[Saved data entries]
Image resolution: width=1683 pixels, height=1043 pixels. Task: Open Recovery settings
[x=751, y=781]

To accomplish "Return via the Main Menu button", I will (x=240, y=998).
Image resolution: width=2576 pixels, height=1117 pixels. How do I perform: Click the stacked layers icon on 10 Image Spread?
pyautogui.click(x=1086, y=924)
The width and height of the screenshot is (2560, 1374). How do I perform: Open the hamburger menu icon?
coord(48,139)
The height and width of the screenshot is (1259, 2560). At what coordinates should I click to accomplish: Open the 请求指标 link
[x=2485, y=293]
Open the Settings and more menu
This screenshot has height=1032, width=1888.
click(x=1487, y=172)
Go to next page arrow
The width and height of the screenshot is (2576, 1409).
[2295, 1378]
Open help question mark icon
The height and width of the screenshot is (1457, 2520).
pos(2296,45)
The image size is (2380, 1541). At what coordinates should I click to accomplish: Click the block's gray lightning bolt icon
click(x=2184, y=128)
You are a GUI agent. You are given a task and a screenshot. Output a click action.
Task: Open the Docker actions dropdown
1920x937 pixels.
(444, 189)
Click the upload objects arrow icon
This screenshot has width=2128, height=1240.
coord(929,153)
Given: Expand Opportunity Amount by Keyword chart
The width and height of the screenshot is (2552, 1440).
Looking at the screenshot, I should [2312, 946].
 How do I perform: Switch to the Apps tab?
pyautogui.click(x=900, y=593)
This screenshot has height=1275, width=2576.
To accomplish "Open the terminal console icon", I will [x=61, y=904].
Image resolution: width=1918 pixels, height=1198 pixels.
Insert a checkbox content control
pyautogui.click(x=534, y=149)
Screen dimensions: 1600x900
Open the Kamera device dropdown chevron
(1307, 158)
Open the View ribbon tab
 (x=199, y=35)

| The problem |
Each line, beginning at the one that contains "Given: Expand Opportunity" and continuing through the end of the records, must be written out exactly, first and last included.

| Exercise response |
Given: Expand Opportunity Amount by Keyword chart
The width and height of the screenshot is (2552, 1440).
Looking at the screenshot, I should [2312, 946].
 How do I perform: Switch to the Apps tab?
pyautogui.click(x=900, y=593)
This screenshot has height=1275, width=2576.
To accomplish "Open the terminal console icon", I will [x=61, y=904].
Image resolution: width=1918 pixels, height=1198 pixels.
Insert a checkbox content control
pyautogui.click(x=534, y=149)
Screen dimensions: 1600x900
Open the Kamera device dropdown chevron
(1307, 158)
Open the View ribbon tab
 (x=199, y=35)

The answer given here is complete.